To be done: Update everything from "Click the dialog" down to "pos(378,32)", replacing "heading" with "title" and keeping everything else the same. Leave the pictures out of your answer.

Information supplied:
═══
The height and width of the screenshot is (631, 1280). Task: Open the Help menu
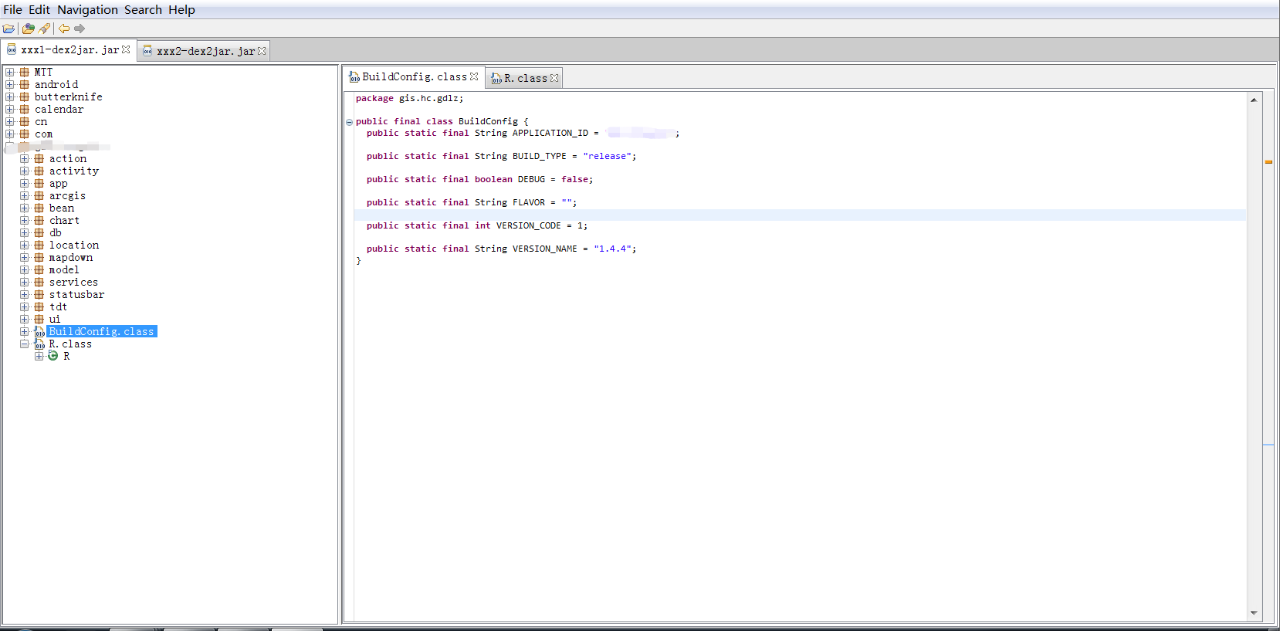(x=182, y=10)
═══
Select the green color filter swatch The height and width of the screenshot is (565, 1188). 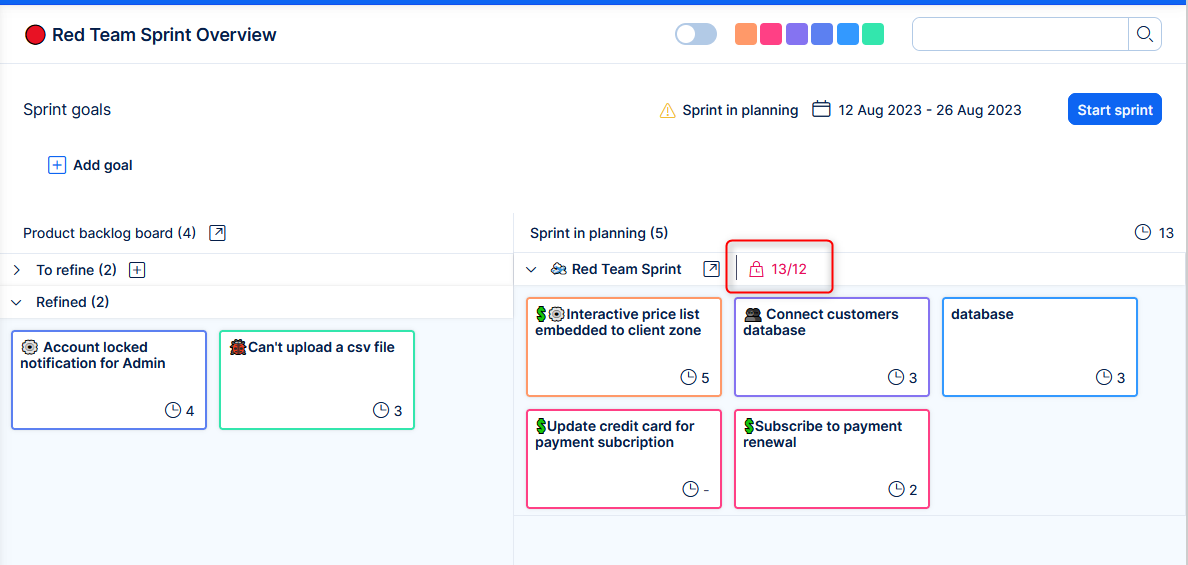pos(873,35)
═══
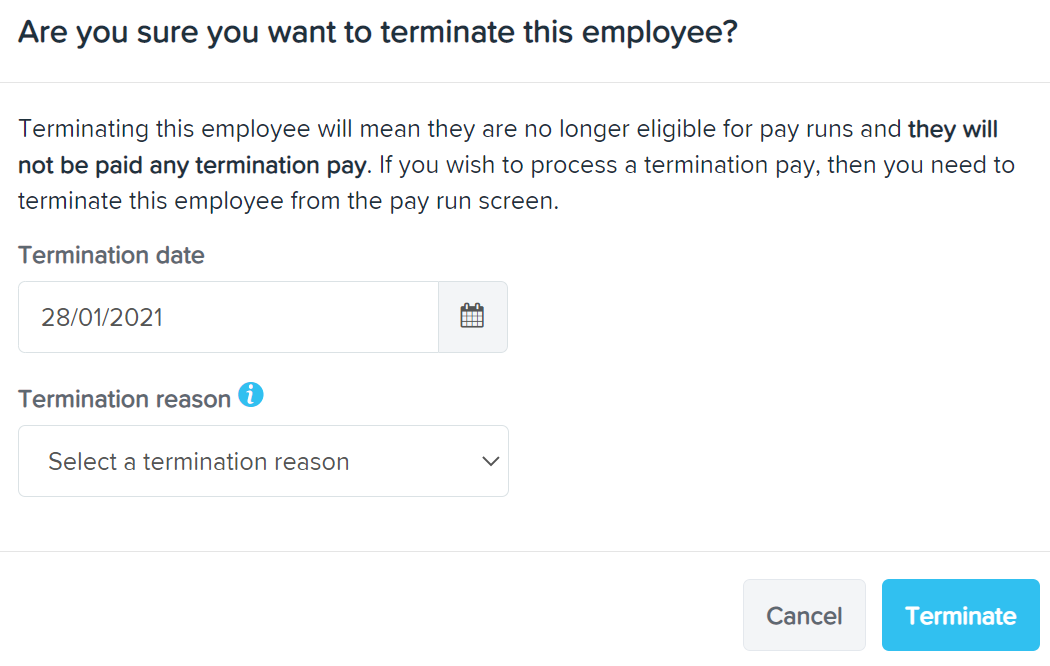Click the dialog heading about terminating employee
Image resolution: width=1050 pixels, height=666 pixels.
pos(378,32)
═══
Result of this task:
Click the dialog title about terminating employee
Image resolution: width=1050 pixels, height=666 pixels.
pos(378,32)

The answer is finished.